Start of Records supplied

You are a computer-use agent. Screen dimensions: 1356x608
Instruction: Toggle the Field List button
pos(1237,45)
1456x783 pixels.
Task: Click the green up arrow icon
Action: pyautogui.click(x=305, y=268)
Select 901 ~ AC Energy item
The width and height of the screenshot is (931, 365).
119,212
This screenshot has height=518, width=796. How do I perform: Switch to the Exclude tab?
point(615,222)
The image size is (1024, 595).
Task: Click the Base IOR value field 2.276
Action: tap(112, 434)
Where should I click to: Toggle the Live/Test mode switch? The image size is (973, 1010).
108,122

End of Records supplied
Start of Records supplied

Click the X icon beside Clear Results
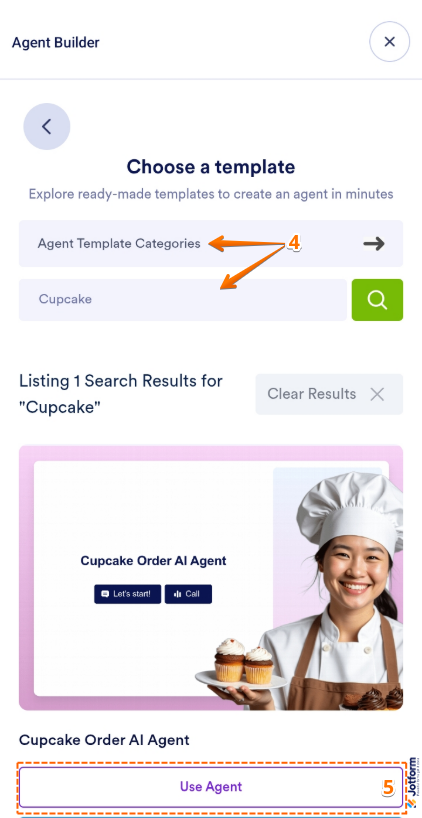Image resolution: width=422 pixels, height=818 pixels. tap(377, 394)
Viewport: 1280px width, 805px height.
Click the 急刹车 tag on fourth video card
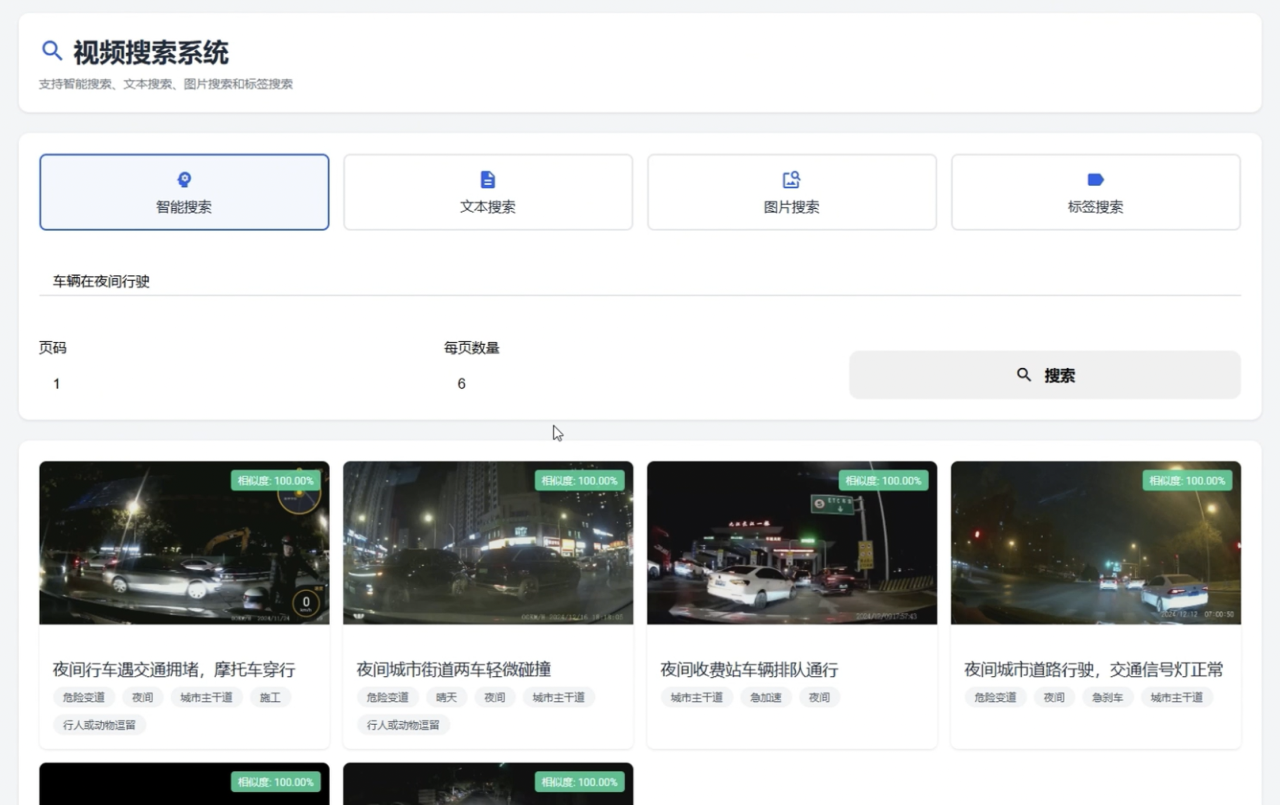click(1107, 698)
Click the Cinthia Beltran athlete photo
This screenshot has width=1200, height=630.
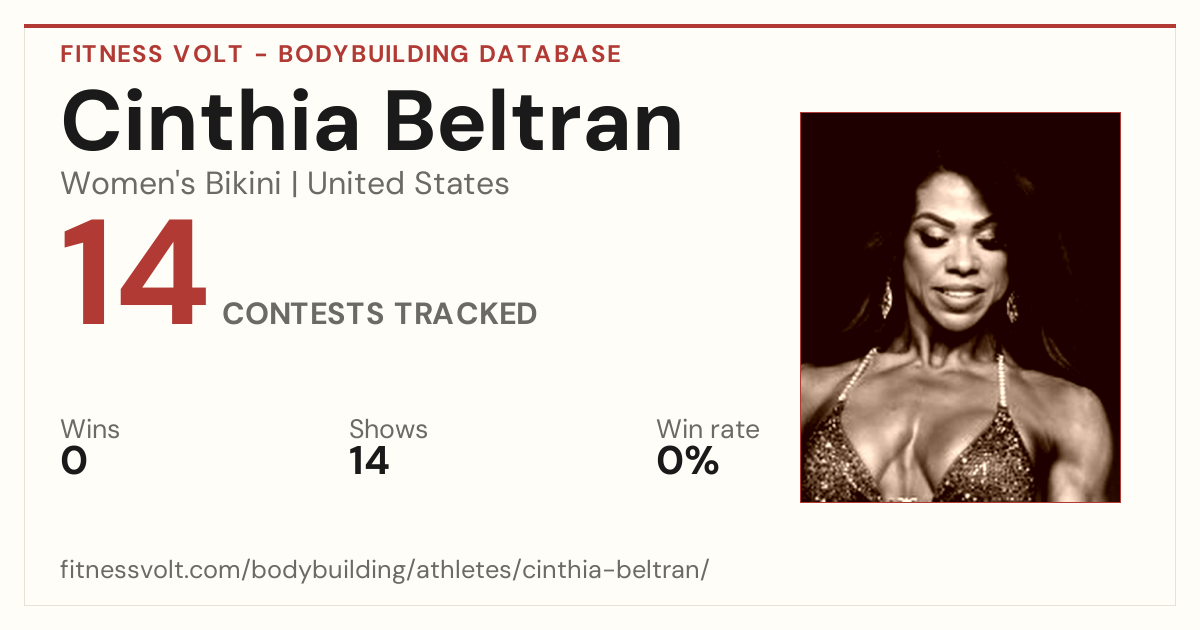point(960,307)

End of Records supplied

Using the data above, output the line that has "Click the X icon beside Clear Results", the line that has "Click the Cinthia Beltran athlete photo", and whatever lines fall between, each exactly as it stands and without pictures.

Click the X icon beside Clear Results
Image resolution: width=422 pixels, height=818 pixels. tap(377, 394)
Viewport: 1280px width, 805px height.
Click the 急刹车 tag on fourth video card
click(1107, 698)
Click the Cinthia Beltran athlete photo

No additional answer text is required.